Hi All,
In continuation of the previous SPIR introduction email here is a link to the specification:
http://www.khronos.org/registry/cl/specs/spir_spec-1.0-provisional.pdf
The first topic which we would like to discuss is "SPIR portability".
I will send soon an additional mail which will help in leading the discussion on this topic.
Thanks and happy reading,
Boaz
Hi Boaz,
I have a couple of specific questions:
(a) You mention special calling conventions and adding them to LLVM.
What are their semantics? And what is their purpose?
(b) Why disallow type conversion for vector types? (ss. 3.3)
Cheers,
James
From: llvmdev-bounces@cs.uiuc.edu [mailto:llvmdev-bounces@cs.uiuc.edu]
On Behalf Of James Molloy
Sent: Tuesday, September 11, 2012 8:49 AM
To: Ouriel, Boaz
Cc: cfe-dev@cs.uiuc.edu; llvmdev@cs.uiuc.edu
Subject: Re: [LLVMdev] SPIR provisional specifciation is now available
in the Khronos websiteHi Boaz,
I have a couple of specific questions:
(a) You mention special calling conventions and adding them to LLVM.
What are their semantics? And what is their purpose?
[Villmow, Micah] One purpose is to differentiate between kernel and device functions.
Another is to differentiate between the standard calling conventions that have
device specific assumptions built into them.
(b) Why disallow type conversion for vector types? (ss. 3.3)

#### [Stored rows]
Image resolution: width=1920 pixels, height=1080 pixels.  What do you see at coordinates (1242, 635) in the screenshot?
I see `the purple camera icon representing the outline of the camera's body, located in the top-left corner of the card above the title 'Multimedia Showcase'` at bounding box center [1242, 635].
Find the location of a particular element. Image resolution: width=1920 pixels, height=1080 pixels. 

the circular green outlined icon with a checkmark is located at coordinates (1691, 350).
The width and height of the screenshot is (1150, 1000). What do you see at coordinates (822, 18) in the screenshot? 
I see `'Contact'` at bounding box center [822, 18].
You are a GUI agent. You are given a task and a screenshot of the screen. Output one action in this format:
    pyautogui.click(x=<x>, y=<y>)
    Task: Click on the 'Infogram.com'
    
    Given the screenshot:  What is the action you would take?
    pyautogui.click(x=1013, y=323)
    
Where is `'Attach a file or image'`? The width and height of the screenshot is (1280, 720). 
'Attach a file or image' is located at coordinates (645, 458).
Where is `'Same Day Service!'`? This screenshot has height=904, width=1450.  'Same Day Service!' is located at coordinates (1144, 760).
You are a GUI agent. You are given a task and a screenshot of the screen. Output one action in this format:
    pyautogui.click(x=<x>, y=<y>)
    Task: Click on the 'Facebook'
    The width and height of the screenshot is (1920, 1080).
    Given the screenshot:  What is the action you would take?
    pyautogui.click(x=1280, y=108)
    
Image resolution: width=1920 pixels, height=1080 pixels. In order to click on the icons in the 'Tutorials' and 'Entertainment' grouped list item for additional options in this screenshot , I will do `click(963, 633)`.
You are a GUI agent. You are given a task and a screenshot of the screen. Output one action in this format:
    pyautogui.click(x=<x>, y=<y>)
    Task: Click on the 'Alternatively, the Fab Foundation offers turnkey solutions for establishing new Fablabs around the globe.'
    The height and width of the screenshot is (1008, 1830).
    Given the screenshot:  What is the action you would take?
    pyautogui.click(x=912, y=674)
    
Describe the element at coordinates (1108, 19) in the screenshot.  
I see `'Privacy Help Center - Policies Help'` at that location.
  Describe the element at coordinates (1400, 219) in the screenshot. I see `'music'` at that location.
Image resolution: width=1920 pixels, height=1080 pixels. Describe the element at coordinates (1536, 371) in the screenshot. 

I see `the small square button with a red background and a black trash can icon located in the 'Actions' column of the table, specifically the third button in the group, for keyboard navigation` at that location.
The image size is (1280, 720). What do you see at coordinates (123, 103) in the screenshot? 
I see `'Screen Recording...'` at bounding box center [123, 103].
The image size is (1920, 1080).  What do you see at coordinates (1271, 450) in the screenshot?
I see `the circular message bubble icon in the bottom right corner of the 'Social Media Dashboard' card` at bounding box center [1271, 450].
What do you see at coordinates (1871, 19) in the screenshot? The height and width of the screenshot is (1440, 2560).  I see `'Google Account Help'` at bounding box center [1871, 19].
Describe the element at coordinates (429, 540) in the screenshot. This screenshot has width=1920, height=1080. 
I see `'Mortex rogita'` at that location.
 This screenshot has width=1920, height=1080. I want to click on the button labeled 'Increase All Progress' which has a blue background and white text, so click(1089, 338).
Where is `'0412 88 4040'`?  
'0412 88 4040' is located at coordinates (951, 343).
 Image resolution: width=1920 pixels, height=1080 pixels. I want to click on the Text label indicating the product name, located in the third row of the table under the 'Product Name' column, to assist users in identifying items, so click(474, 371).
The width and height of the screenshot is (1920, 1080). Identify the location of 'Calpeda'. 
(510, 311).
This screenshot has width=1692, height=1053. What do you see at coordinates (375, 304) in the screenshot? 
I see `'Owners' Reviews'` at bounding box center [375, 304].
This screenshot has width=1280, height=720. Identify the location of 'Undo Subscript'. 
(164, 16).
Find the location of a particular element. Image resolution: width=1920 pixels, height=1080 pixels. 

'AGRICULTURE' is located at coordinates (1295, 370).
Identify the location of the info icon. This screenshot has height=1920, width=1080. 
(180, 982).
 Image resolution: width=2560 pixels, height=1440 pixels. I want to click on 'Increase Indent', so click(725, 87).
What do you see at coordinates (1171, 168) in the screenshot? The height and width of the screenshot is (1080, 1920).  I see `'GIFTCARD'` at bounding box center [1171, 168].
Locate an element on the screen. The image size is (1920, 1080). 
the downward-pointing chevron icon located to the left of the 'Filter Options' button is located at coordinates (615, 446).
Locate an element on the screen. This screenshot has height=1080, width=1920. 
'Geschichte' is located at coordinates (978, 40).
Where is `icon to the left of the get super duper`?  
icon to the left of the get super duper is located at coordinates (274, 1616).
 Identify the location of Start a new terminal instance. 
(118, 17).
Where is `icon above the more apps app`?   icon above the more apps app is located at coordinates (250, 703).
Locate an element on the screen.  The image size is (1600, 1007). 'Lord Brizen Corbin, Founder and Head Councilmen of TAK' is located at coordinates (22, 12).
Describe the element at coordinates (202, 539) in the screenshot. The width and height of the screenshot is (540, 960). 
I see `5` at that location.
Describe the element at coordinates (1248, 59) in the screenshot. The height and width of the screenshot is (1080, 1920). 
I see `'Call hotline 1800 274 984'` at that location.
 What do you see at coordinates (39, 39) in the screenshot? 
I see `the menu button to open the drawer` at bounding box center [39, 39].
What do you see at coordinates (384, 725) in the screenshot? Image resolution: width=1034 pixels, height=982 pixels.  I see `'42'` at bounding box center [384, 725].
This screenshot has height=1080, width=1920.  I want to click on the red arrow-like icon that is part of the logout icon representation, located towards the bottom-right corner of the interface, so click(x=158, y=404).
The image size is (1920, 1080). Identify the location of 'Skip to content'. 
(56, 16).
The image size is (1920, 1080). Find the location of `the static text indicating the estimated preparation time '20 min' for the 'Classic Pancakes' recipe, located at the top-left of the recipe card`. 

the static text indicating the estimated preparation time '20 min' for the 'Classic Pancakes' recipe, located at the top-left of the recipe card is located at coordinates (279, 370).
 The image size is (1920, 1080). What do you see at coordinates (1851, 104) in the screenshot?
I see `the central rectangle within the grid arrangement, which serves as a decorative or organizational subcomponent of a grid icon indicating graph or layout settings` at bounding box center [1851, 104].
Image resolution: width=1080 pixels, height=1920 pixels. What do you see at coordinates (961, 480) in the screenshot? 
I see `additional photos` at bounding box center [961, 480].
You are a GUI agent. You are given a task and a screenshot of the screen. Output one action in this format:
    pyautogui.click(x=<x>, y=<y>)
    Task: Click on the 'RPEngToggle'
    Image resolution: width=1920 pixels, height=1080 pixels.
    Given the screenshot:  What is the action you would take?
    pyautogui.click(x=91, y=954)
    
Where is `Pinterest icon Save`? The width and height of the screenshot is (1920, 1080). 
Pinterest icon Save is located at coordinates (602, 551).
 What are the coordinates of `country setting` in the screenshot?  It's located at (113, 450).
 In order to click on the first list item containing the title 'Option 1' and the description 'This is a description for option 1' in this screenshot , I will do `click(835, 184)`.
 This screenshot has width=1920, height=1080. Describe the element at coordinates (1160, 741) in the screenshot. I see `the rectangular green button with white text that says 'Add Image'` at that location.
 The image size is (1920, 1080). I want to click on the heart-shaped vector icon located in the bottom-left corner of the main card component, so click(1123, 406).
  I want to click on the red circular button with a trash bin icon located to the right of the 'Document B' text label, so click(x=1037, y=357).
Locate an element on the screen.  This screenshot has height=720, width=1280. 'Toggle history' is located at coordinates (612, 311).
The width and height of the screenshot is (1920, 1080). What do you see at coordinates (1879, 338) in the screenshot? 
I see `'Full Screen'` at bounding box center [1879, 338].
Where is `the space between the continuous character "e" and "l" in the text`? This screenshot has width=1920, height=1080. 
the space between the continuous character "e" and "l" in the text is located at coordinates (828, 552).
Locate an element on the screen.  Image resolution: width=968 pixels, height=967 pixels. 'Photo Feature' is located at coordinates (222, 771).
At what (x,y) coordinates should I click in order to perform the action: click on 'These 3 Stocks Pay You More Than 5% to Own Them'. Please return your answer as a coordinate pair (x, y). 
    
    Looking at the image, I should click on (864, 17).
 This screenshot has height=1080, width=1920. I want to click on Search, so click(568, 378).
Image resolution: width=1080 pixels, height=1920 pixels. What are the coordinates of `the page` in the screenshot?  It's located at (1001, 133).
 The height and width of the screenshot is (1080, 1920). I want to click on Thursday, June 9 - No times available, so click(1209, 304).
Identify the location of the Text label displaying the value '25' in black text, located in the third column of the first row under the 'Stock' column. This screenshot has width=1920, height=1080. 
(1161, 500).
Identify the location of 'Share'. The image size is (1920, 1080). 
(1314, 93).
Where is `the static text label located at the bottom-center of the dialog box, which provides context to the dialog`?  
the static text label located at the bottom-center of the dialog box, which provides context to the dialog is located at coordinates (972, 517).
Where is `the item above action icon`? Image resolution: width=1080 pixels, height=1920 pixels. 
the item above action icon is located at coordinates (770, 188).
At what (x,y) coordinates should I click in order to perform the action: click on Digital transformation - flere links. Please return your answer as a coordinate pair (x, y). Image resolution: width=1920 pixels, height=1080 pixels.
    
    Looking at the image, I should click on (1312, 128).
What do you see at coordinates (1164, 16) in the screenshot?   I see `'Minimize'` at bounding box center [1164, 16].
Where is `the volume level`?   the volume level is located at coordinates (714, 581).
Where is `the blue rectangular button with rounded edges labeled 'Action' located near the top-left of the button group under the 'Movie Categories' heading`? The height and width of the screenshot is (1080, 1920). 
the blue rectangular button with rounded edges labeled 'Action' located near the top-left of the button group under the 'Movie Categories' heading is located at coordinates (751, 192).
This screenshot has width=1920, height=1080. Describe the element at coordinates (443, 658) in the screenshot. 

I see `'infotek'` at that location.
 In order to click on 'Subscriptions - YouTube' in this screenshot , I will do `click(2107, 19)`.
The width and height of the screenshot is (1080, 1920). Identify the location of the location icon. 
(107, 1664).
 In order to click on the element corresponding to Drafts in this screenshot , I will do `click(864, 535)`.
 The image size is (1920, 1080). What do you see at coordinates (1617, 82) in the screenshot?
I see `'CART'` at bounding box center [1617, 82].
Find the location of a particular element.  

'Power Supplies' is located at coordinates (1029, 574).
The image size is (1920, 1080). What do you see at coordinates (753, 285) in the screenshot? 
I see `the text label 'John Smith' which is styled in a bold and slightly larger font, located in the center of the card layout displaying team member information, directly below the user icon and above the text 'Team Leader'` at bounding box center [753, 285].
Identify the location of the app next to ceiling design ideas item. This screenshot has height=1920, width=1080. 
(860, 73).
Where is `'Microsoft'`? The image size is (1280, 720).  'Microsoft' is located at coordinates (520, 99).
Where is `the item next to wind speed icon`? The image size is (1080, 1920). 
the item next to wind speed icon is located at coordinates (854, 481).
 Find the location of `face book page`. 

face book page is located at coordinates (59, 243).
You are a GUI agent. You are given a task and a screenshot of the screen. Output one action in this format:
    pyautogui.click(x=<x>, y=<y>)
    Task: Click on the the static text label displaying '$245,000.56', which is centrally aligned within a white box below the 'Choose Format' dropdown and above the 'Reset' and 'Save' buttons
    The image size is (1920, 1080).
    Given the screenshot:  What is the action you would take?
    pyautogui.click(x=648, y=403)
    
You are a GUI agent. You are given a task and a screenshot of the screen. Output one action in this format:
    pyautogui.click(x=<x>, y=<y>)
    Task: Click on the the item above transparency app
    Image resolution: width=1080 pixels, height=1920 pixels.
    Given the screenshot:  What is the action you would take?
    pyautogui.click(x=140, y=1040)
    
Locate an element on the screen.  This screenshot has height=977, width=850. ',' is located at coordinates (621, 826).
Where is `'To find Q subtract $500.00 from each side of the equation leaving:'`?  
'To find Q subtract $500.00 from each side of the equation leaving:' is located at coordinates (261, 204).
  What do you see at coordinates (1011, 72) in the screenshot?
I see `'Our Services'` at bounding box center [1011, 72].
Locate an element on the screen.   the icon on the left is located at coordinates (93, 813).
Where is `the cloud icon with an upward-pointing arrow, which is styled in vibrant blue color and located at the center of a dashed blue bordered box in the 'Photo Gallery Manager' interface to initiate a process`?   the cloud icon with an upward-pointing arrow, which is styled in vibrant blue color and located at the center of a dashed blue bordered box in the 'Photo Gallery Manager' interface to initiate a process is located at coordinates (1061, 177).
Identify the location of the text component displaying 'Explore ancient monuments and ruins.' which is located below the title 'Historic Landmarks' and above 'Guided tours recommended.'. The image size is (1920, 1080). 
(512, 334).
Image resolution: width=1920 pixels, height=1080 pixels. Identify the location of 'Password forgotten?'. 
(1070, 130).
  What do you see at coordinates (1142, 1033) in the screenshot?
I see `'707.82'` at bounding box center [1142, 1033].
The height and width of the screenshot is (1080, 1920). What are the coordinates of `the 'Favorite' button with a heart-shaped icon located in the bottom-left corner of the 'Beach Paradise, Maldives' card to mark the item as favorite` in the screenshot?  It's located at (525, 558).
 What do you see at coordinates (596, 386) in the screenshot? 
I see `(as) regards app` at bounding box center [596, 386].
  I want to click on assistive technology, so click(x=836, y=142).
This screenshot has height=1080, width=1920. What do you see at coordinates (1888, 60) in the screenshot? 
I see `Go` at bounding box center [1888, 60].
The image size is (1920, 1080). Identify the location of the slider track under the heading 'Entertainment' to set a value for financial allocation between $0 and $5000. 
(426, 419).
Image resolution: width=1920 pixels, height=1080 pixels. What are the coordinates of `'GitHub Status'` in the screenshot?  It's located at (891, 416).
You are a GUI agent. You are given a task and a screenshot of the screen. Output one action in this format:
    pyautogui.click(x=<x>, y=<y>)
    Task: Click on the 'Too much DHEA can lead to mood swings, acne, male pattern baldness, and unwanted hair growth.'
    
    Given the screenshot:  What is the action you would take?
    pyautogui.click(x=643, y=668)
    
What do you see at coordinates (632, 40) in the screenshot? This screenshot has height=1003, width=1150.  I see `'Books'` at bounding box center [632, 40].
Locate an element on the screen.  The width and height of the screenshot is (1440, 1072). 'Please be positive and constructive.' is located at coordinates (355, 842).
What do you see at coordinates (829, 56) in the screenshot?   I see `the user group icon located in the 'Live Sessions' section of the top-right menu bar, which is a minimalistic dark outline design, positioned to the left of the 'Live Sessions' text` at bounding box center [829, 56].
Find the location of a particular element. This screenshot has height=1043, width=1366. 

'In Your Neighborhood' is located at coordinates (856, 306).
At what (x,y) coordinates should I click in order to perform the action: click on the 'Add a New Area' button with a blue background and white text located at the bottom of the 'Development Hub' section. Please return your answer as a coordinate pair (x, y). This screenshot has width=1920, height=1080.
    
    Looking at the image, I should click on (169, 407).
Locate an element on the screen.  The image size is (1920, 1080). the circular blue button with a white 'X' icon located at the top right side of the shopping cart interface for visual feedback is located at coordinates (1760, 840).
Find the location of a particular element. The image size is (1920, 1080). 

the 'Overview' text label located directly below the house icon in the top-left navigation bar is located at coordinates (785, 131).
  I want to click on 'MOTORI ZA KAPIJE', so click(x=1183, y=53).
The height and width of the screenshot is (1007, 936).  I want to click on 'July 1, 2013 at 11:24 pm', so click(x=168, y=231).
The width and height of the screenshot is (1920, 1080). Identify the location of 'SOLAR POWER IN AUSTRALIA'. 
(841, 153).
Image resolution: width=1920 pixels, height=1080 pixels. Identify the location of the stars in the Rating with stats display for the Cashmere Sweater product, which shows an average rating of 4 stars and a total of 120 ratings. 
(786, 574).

#### [Task A]
Convert the entries, from their first line through the line containing "Image resolution: width=1920 pixels, height=1080 pixels. In", into a Markdown table with the columns Row and Entry line, leaving out blank lines.
#### [Task B]
Carry on the SPIR specification thread from the point where it stops.
The SPIR specification thread has no connection to the entries.

#### [Exercise response A]
| Row | Entry line |
|---|---|
| 1 | Image resolution: width=1920 pixels, height=1080 pixels.  What do you see at coordinates (1242, 635) in the screenshot? |
| 2 | I see `the purple camera icon representing the outline of the camera's body, located in the top-left corner of the card above the title 'Multimedia Showcase'` at bounding box center [1242, 635]. |
| 3 | Find the location of a particular element. Image resolution: width=1920 pixels, height=1080 pixels.  |
| 4 | the circular green outlined icon with a checkmark is located at coordinates (1691, 350). |
| 5 | The width and height of the screenshot is (1150, 1000). What do you see at coordinates (822, 18) in the screenshot?  |
| 6 | I see `'Contact'` at bounding box center [822, 18]. |
| 7 | You are a GUI agent. You are given a task and a screenshot of the screen. Output one action in this format: |
| 8 |     pyautogui.click(x=<x>, y=<y>) |
| 9 |     Task: Click on the 'Infogram.com' |
| 10 |     Given the screenshot:  What is the action you would take? |
| 11 |     pyautogui.click(x=1013, y=323) |
| 12 | Where is `'Attach a file or image'`? The width and height of the screenshot is (1280, 720).  |
| 13 | 'Attach a file or image' is located at coordinates (645, 458). |
| 14 | Where is `'Same Day Service!'`? This screenshot has height=904, width=1450.  'Same Day Service!' is located at coordinates (1144, 760). |
| 15 | You are a GUI agent. You are given a task and a screenshot of the screen. Output one action in this format: |
| 16 |     pyautogui.click(x=<x>, y=<y>) |
| 17 |     Task: Click on the 'Facebook' |
| 18 |     The width and height of the screenshot is (1920, 1080). |
| 19 |     Given the screenshot:  What is the action you would take? |
| 20 |     pyautogui.click(x=1280, y=108) |
| 21 | Image resolution: width=1920 pixels, height=1080 pixels. In order to click on the icons in the 'Tutorials' and 'Entertainment' grouped list item for additional options in this screenshot , I will do `click(963, 633)`. |

#### [Exercise response B]
[Villmow, Micah] Type conversions in OpenCL between vector types is doing
via builtin functions and not via implicit conversions, so there is no OpenCL
code that can generate these conversions directly(OpenCL spec 6.2.1). In order
to be portable, library functions cannot be lowered to their IR equivalent until
after the device is known.
Hi Micah,
(a) You mention special calling conventions and adding them to LLVM.
What are their semantics? And what is their purpose?[Villmow, Micah] One purpose is to differentiate between kernel and device functions.
Another is to differentiate between the standard calling conventions that have
device specific assumptions built into them.
Do you have an example of such a device-specific assumption? Why
wouldn't the default (no explicit) calling convention do for a
storage-only format like SPIR?
When it does come to codegen (for a CPU target), an LLVM backend would
be forced to change the calling convention back to something standard
anyway. So what's the advantage of adding a semanticless calling
convention over metadata?
(b) Why disallow type conversion for vector types? (ss. 3.3)
[Villmow, Micah] Type conversions in OpenCL between vector types is doing
via builtin functions and not via implicit conversions, so there is no OpenCL
code that can generate these conversions directly(OpenCL spec 6.2.1). In order
to be portable, library functions cannot be lowered to their IR equivalent until
after the device is known.
Is SPIR meant to be storage-only, or to allow optimisations to be done
on it (valid SPIR -> opt -> valid SPIR)?
If you allow scalar type conversions, and you allow vectors, it
follows that an optimiser may turn scalar type conversions into vector
type conversions. Why explicitly disallow this even though there is no
corollary directly from CL-C source code?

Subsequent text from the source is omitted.